Un vent nouveau souffle à l'Est
Début 1989, la pression de l'URSS sur les « pays frères » du Pacte de Varsovie, mélange d'ingérence et de diktats, s'est déjà significativement relâchée alors que monte dans certaines capitales, Budapest et Varsovie notamment, une fièvre démocratique.
C'est l'une des conséquences de la politique de libéralisation baptisée « perestroïka » (restructuration) et « glasnost » (transparence) lancée par Mikhaïl Gorbatchev dès son arrivée au Kremlin en 1985, visant à réformer un système en bout de course.
En moins d'un an, avant ou après la chute du Mur, six pays - Pologne, Hongrie, RDA, Bulgarie, Tchécoslovaquie, Roumanie - ont connu des bouleversements historiques, tournant de fait ou officiellement la page sur des décennies de pouvoir communiste sans partage.
C'est en Hongrie que se sont ouvertes les premières brèches dans le Rideau de fer, prélude à la chute du mur de Berlin le 9 novembre 1989
Le 2 mai 1989, la Hongrie commence à cisailler les barbelés fermant depuis 1966 sa frontière avec l'Autriche. En août, à l'occasion d'un pique-nique paneuropéen, plus de 600 Allemands de l'Est en vacances en Hongrie profitent de l'ouverture exceptionnelle d'un poste-frontière avec l'Autriche pour fuir à l'Ouest.

= Données enregistrées =

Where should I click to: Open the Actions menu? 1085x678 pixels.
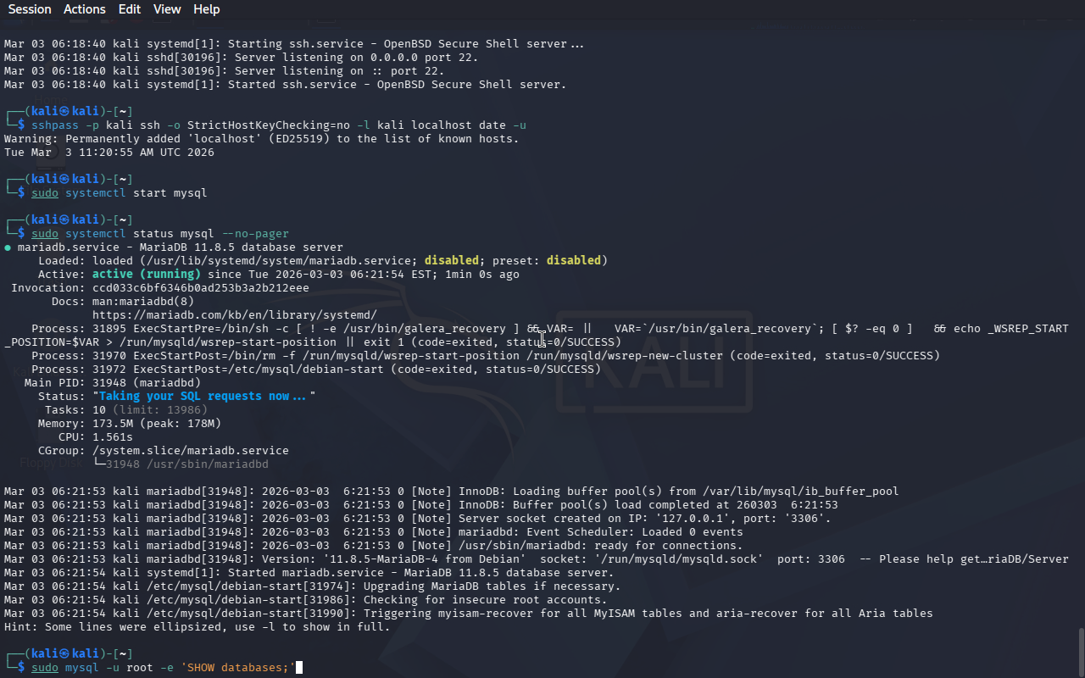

= Consignes =
a) Recopiez le passage du texte allant de « C'est l'une des » jusqu'à « bout de course. » inclus, en substituant « le dirigeant soviétique » à « Mikhaïl Gorbatchev ».
b) D'après le texte, répondez aux questions suivantes :
(i) À quelle date la Hongrie commence-t-elle à cisailler les barbelés de sa frontière avec l'Autriche ?
(ii) En quelle année Mikhaïl Gorbatchev est-il arrivé au Kremlin ?
(iii) Combien d'Allemands de l'Est fuient à l'Ouest lors du pique-nique paneuropéen d'août ?
Le matériel fourni ne joue aucun rôle ici.

= Résultats =
a)
C'est l'une des conséquences de la politique de libéralisation baptisée « perestroïka » (restructuration) et « glasnost » (transparence) lancée par le dirigeant soviétique dès son arrivée au Kremlin en 1985, visant à réformer un système en bout de course.

b)
(i) Le 2 mai 1989.
(ii) En 1985.
(iii) Plus de 600.